PROBLEM REQUIREMENTS
Copy out the records below with each "Instruction" changed to "Command" and nothing else altered. Leave the pictures out of your copy.

RECORDS FOR THE EXERCISE
>> Start
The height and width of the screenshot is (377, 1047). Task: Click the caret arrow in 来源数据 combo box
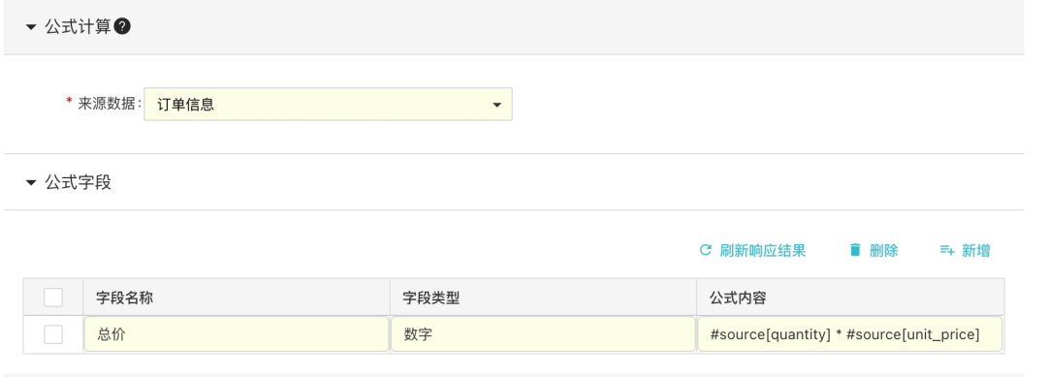496,105
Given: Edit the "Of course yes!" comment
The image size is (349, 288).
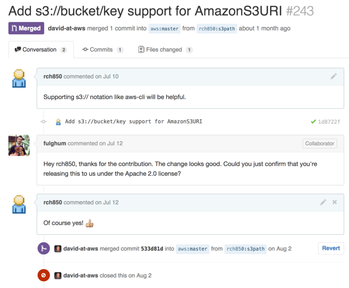Looking at the screenshot, I should (323, 202).
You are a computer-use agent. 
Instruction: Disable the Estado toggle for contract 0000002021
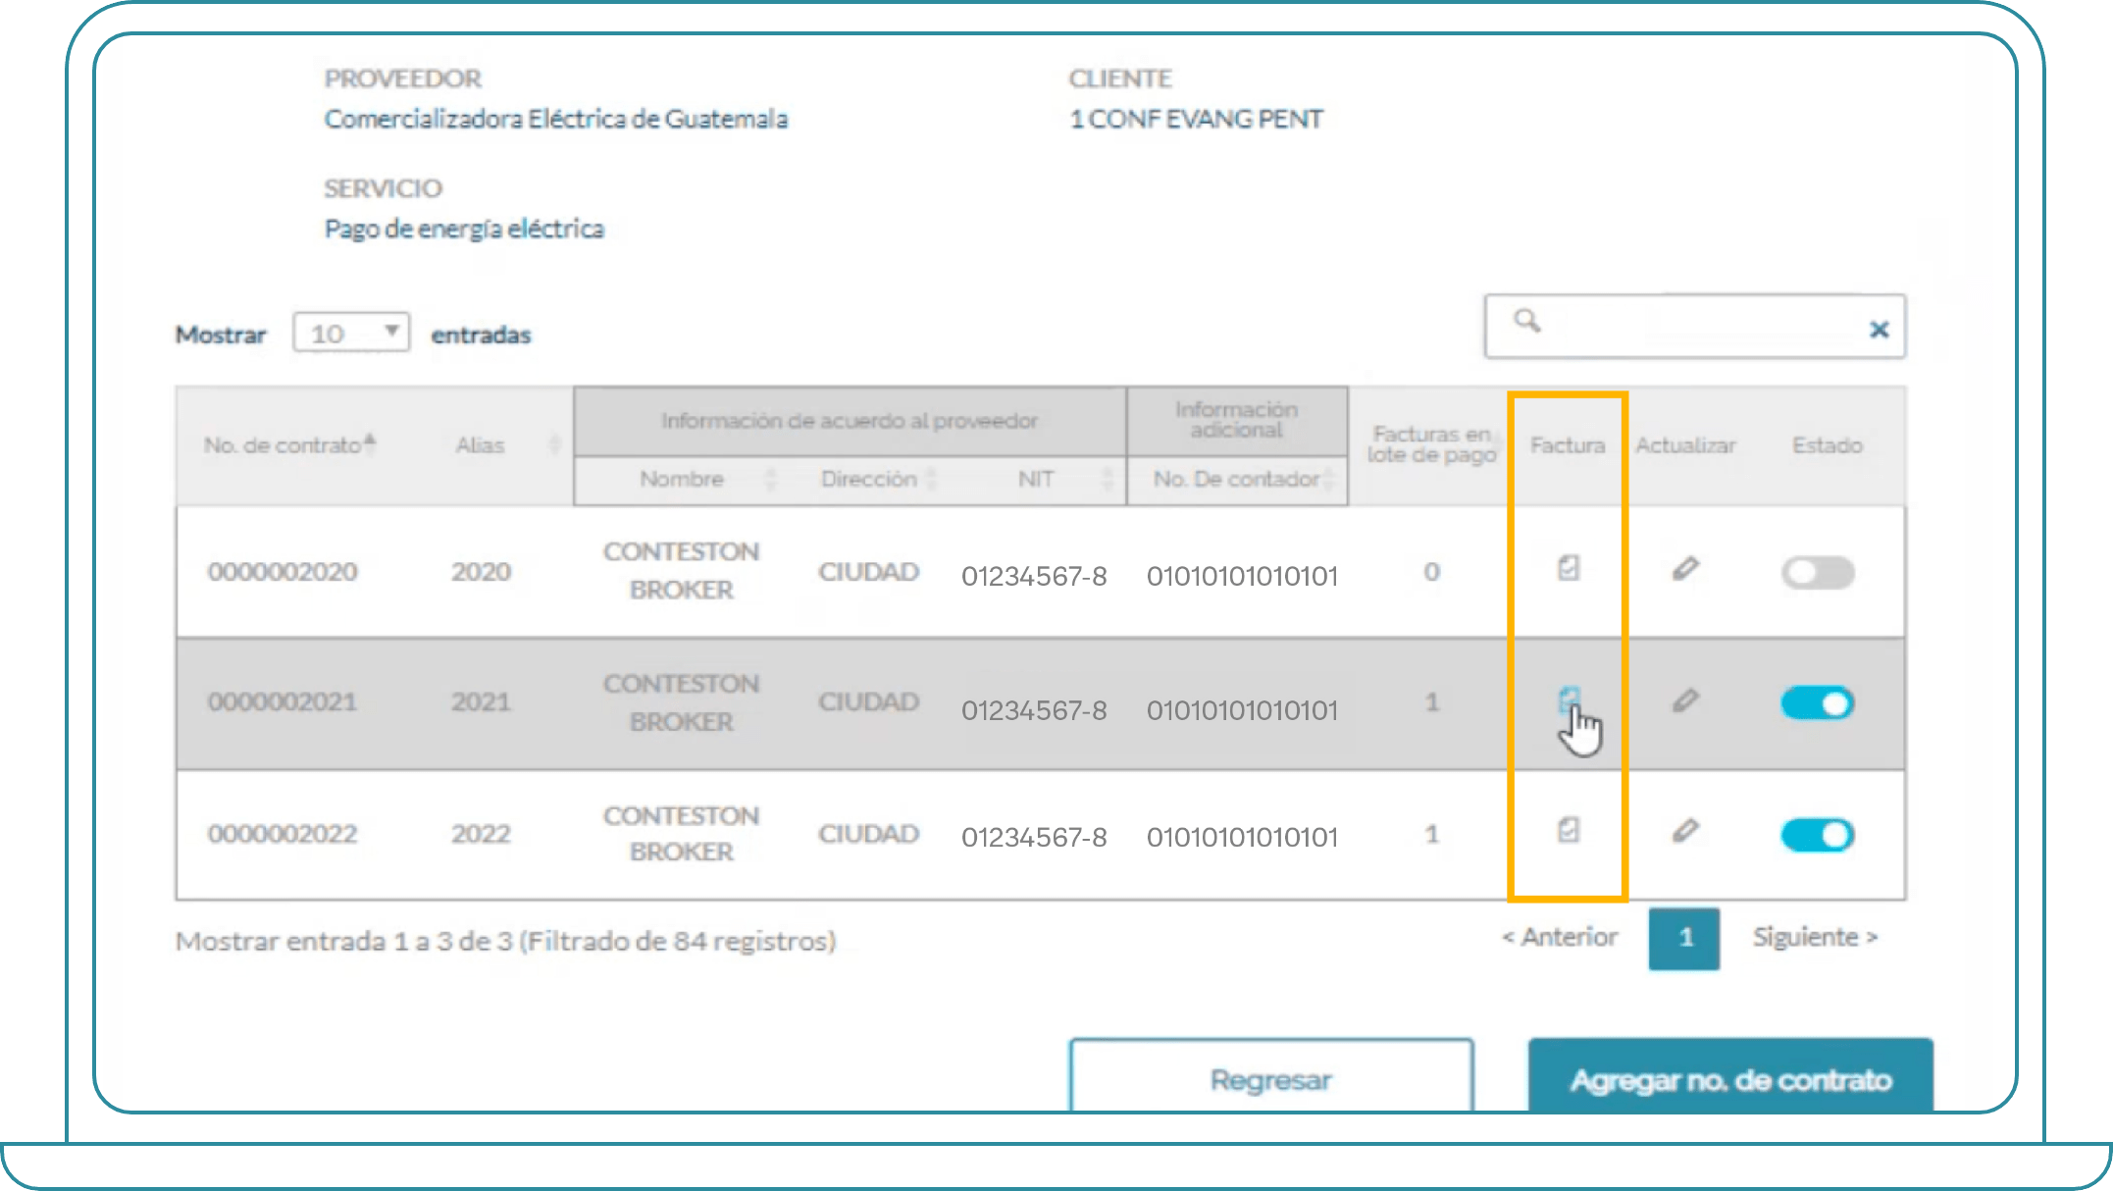coord(1818,703)
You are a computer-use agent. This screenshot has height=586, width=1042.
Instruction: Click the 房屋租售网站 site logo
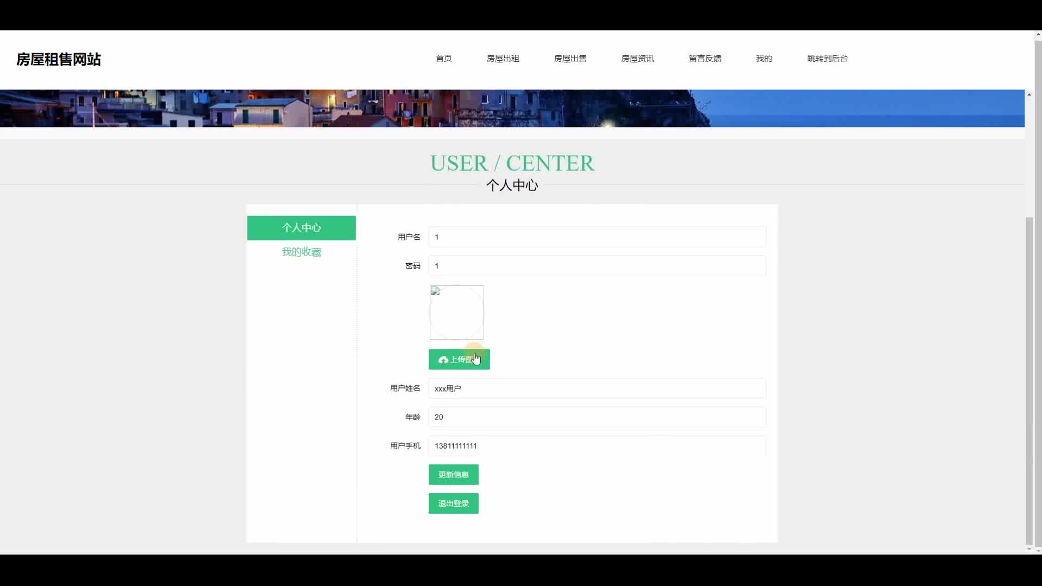coord(59,59)
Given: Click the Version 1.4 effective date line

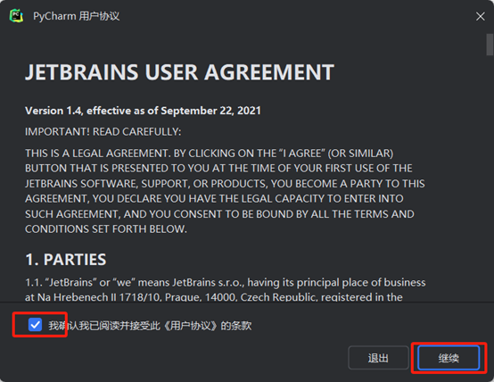Looking at the screenshot, I should [x=143, y=111].
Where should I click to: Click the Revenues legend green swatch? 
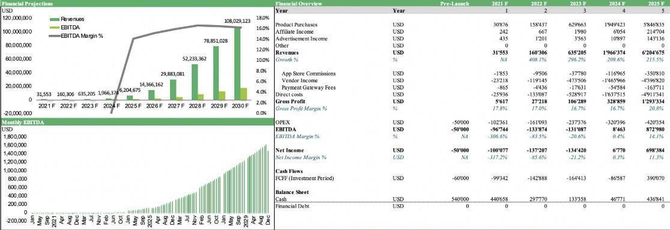(55, 19)
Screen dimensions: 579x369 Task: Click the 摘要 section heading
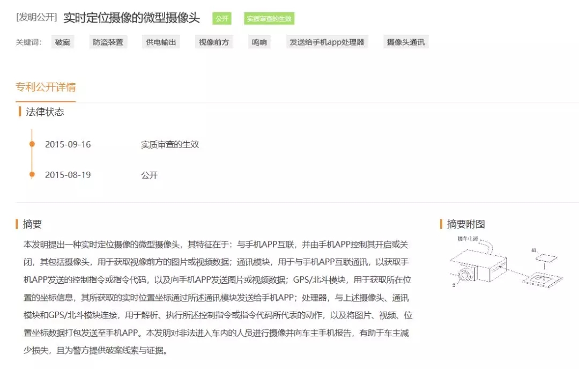pyautogui.click(x=32, y=224)
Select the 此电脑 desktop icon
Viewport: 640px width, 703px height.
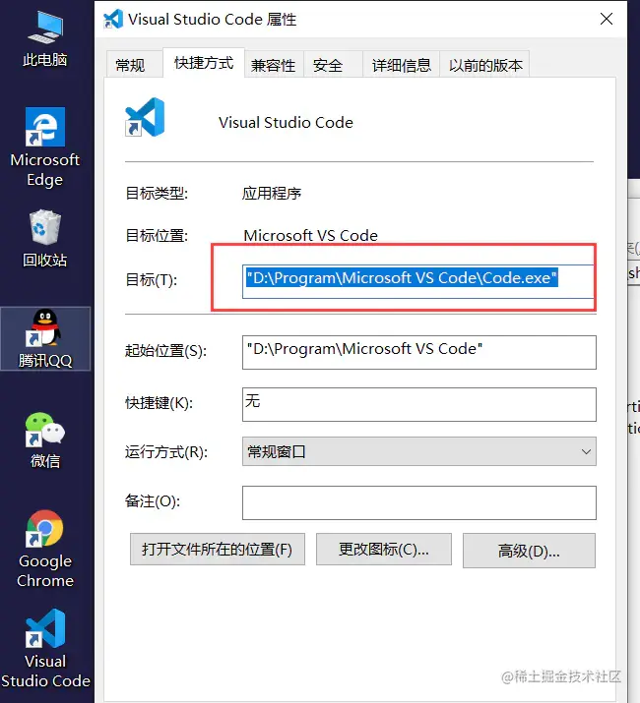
>> End
EXPECTED OUTPUT
The height and width of the screenshot is (377, 1047). Task: Click the caret arrow in 来源数据 combo box
496,105
Given: Edit the "Of course yes!" comment
The image size is (349, 288).
Looking at the screenshot, I should (323, 202).
You are a computer-use agent. 
Command: Disable the Estado toggle for contract 0000002021
coord(1818,703)
You are a computer-use agent. This screenshot has height=586, width=1042.
Command: Click the 房屋租售网站 site logo
coord(59,59)
Given: Click the Version 1.4 effective date line

Looking at the screenshot, I should [x=143, y=111].
Where should I click to: Click the Revenues legend green swatch? 
(55, 19)
Screen dimensions: 579x369 Task: Click the 摘要 section heading
pyautogui.click(x=32, y=224)
Select the 此电脑 desktop icon
Viewport: 640px width, 703px height.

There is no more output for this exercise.